The Minister of Agriculture, Fisheries and Food (Mr. Nick Brown): My overall priority is to remove BSE from the cattle herd in order to maintain confidence in the whole of British agriculture. I recognise, as the previous Government did, that pursuing that policy imposes additional costs on the British livestock industry, including the pig industry. I have twice asked the Spongiform Encephalopathy Advisory Committee to look at the issues, particularly as they apply to the pig industry.
Mr. Brown: My officials are in touch with the Commission and we are exploring those matters. It is not true to say that nothing has happened. Together with the Meat and Livestock Commission, I went back to SEAC to see whether there was some way of achieving a commercial value of the meat and bonemeal for the industry consistent with the need for public protection measures. As the right hon. Gentleman will know, at the end of December the advisory committee said, disappointingly from the industry's point of view, that it was not willing to recommend that.

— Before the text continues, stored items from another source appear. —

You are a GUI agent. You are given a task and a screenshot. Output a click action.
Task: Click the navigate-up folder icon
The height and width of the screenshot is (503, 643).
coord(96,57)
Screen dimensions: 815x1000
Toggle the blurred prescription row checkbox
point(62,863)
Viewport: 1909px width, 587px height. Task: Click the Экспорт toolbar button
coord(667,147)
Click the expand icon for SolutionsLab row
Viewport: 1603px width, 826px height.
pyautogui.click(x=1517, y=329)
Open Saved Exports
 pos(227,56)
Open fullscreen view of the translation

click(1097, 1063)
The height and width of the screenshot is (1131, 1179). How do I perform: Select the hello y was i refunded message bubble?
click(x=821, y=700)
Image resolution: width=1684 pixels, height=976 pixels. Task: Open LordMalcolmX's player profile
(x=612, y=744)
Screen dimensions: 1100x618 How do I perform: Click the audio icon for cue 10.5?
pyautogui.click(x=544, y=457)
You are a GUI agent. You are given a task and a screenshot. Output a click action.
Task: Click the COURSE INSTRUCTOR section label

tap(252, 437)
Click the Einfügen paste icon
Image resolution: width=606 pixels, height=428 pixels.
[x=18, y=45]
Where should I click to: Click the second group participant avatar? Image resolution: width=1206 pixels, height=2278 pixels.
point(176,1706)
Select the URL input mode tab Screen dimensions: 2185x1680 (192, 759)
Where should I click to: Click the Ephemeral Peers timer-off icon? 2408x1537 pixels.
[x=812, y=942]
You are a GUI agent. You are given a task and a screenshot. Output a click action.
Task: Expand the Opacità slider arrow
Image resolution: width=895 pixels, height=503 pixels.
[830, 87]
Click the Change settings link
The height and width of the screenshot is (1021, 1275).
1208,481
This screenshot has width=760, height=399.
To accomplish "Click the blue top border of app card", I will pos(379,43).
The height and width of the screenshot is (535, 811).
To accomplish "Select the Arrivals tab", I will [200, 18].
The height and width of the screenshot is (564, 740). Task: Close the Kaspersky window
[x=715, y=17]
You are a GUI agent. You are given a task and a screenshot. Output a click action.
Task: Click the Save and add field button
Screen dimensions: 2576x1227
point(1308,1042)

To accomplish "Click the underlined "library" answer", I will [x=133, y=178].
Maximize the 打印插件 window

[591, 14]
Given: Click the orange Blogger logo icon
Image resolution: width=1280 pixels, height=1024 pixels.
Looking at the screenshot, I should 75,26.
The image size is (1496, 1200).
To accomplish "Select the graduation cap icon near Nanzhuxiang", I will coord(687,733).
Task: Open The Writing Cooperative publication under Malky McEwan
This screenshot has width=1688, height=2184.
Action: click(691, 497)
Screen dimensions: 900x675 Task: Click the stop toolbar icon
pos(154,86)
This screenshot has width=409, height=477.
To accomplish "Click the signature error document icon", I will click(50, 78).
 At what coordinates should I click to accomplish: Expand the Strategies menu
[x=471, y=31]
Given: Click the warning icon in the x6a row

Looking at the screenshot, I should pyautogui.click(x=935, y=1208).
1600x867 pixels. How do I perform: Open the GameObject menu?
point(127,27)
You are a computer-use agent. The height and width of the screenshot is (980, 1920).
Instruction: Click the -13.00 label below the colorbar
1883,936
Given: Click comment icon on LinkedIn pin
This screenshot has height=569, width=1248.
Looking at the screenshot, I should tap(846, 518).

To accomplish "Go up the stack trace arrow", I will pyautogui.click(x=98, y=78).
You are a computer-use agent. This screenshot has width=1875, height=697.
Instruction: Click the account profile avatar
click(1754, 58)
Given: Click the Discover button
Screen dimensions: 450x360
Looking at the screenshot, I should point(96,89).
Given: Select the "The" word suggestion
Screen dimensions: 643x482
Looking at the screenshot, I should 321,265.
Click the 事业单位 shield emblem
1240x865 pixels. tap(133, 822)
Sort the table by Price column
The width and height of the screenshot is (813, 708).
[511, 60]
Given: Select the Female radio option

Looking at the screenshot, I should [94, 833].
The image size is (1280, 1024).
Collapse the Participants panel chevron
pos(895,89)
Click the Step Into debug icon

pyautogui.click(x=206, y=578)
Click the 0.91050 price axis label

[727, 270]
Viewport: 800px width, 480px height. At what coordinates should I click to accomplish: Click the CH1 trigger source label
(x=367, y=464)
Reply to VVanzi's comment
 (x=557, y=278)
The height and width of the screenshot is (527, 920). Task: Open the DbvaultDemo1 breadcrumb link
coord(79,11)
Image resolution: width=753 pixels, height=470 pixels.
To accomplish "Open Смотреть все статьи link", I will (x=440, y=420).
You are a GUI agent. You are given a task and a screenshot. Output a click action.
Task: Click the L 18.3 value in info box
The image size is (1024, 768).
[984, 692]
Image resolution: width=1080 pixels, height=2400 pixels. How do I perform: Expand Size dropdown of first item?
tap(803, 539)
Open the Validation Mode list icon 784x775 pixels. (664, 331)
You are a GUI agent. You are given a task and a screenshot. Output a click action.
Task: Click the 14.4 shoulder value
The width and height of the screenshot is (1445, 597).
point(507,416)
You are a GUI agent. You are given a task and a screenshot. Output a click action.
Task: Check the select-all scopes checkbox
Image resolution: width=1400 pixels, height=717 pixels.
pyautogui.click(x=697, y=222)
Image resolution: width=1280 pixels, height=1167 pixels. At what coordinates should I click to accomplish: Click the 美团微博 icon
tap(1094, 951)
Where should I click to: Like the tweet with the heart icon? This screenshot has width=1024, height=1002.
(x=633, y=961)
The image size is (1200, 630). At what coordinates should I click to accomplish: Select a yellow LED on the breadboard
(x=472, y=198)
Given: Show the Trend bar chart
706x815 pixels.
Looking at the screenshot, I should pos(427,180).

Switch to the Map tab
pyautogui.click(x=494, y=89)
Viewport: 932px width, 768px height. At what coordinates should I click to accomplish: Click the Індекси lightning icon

Dr. Gavin Strang (Edinburgh, East and Musselburgh): Like all hon. Members, I recognise the desperate plight of the pig industry. Is my right hon. Friend satisfied with the response to his efforts to increase awareness of the higher pig production welfare standards in this country? Like the measures that relate to BSE, those higher standards inevitably increase UK production costs. Or do people who are prepared to write to Members of Parliament asking them to vote for higher welfare standards then prefer to buy cheap imports when the laws are passed?
Mr. Brown: I am not satisfied that we are doing enough to secure the premium that the industry ought to be able to gain in the marketplace. I have secured some extra money for marketing initiatives and made it clear that the pig sector has a first call on it. I hope that it will be possible this year to do more to explain to consumers the advantages of UK production methods--not just the fact that the process is free of meat and bonemeal, but that the pigs are raised free of stall and tether systems. Those are the animal welfare standards that our constituents asked us to vote for back in 1991.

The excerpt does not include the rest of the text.